> [GIVEN TEXT]
Song by Sigur Rós

from the album Kveikur
- Recorded: 2012–2013
- Studio: Sundlaugin Studio (Mosfellsbær, Iceland) Eldorado Recording Studios (Burbank, California) Pacifique Studios (Hollywood, California)
- Genre: Post-rock
- Length: 6:22
- Label: XL Recordings
- Songwriter(s): Jón Þór Birgisson, Orri Páll Dýrason, Georg Hólm
- Producer(s): Sigur Rós

= Hrafntinna =

"Hrafntinna" (Icelandic for "Obsidian", ) is a song written and recorded by Icelandic post-rock band Sigur Rós for their seventh studio album Kveikur. It appears as the second track on the album. The song appeared on the Icelandic Tónlist chart in the week of the release of Kveikur, thanks to strong digital sales of the album, which debuted at #1 on the Tonlist album charts. The song peaked at #29.

> [DATASET CONTENT]
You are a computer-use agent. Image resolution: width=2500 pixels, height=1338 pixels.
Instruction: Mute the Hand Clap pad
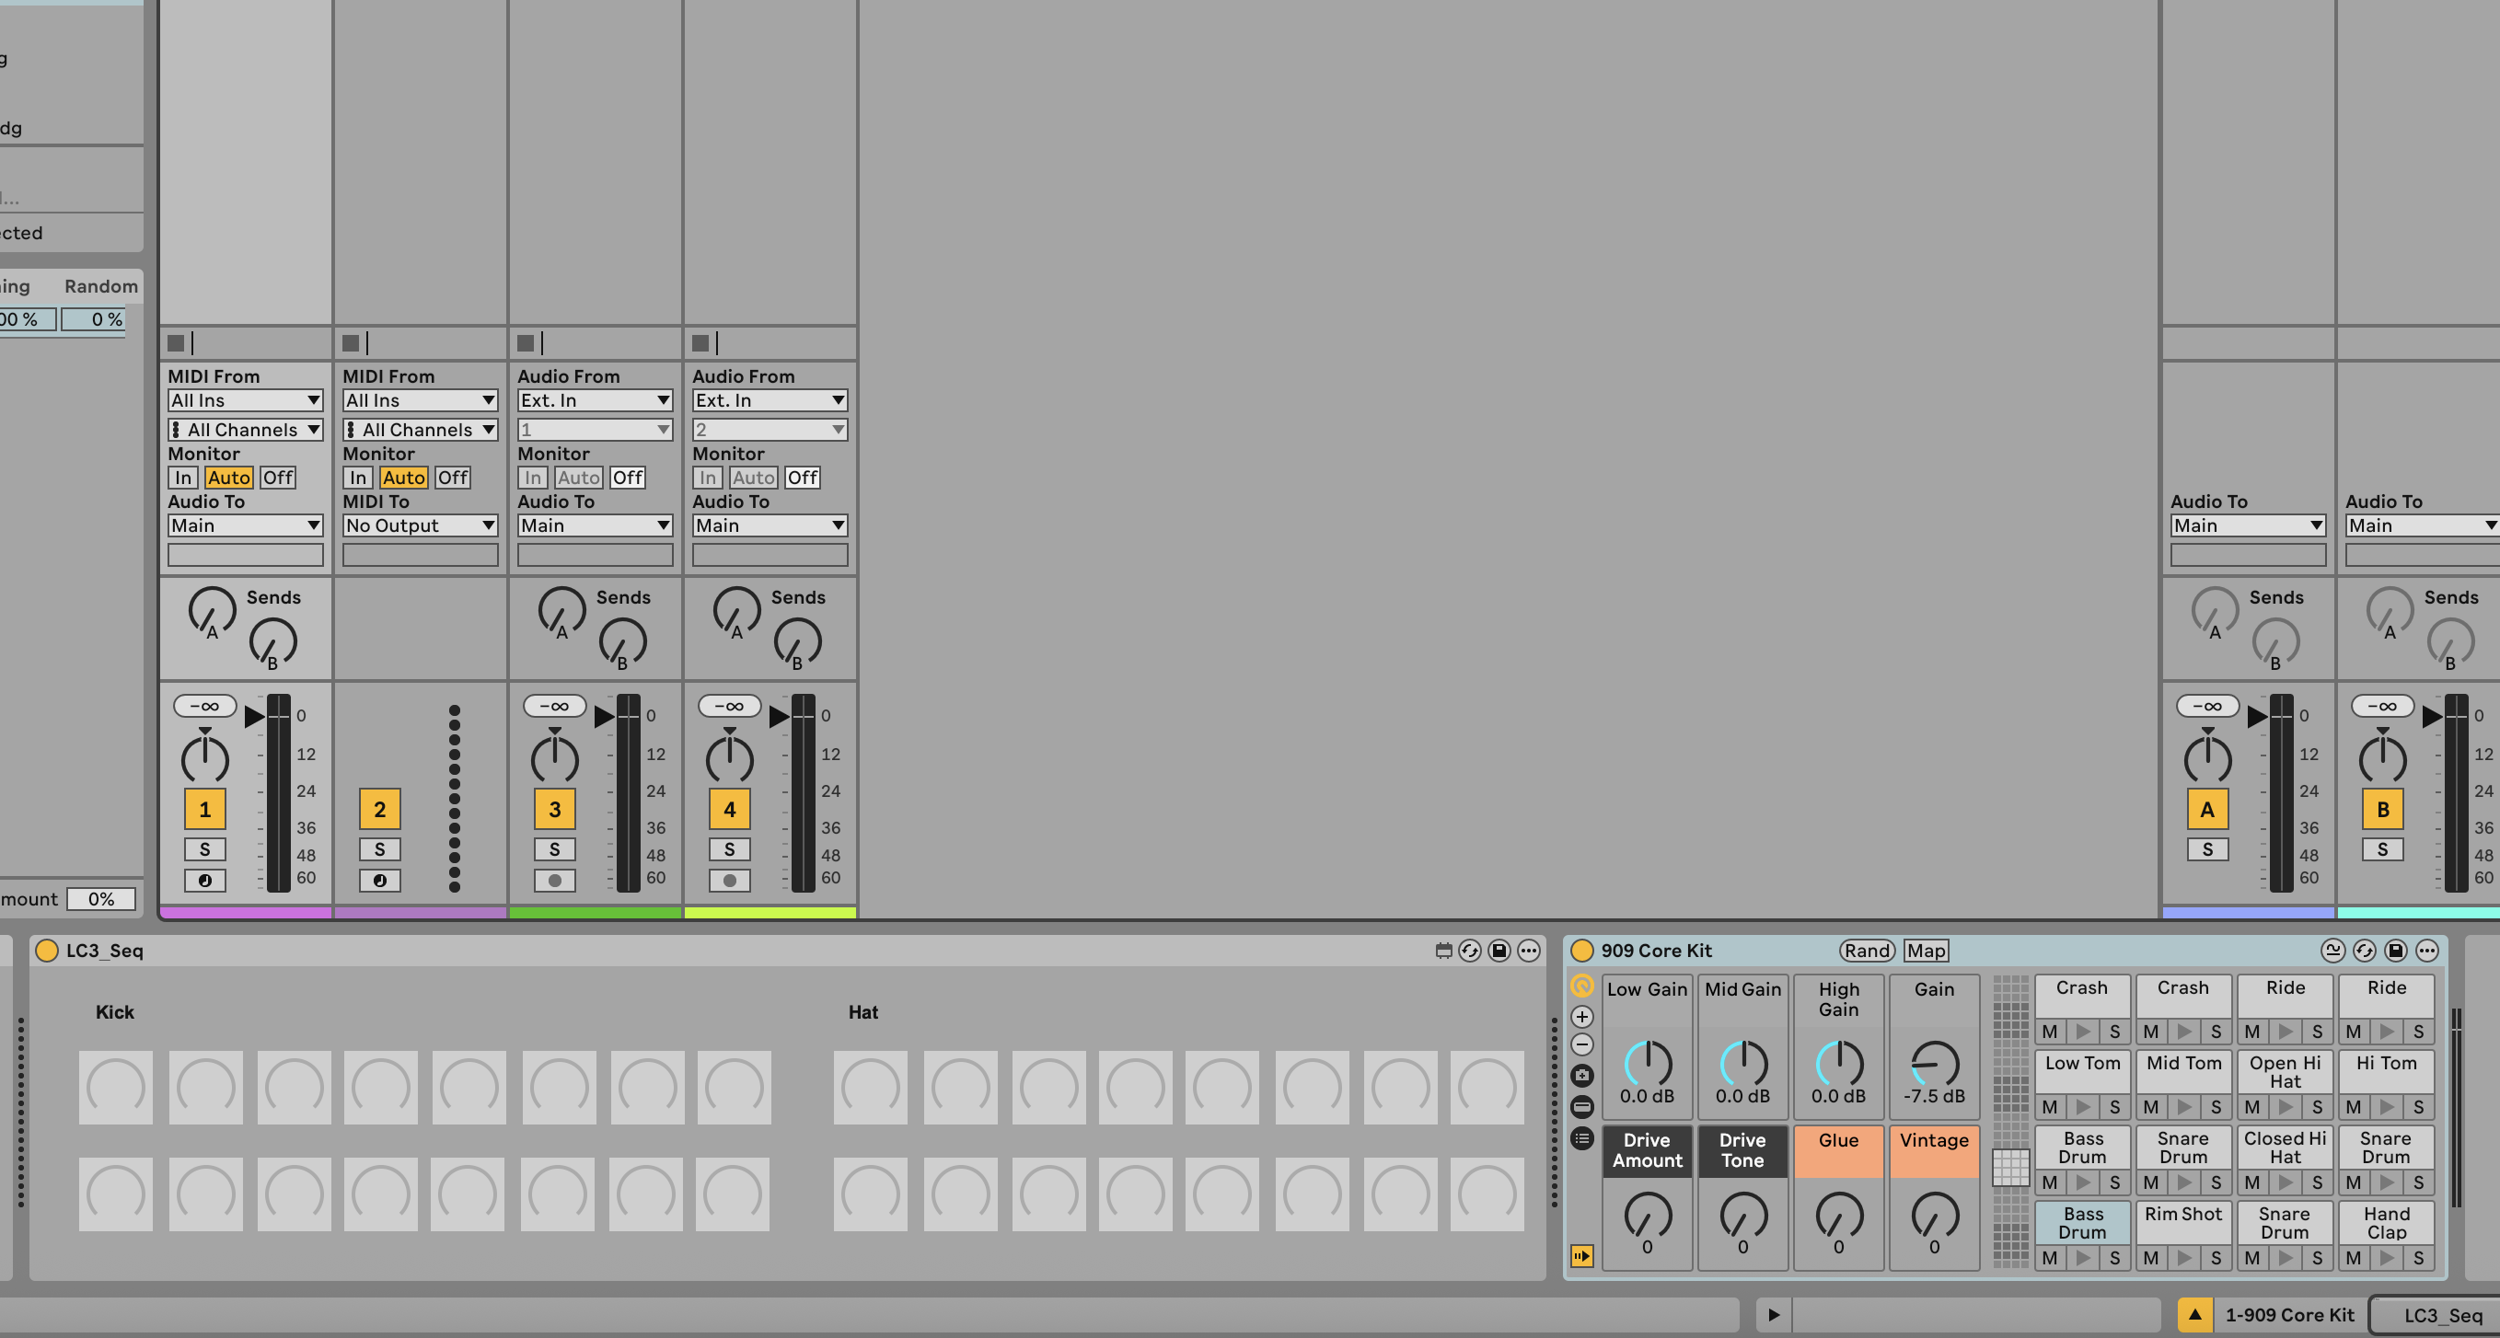[x=2353, y=1257]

> [EXERCISE GOAL] According to the Hrafntinna article, what was the song's peak position on the Icelandic Tónlist chart? Rely only on the Hrafntinna article for what comes next.

> [WORKED SOLUTION] #29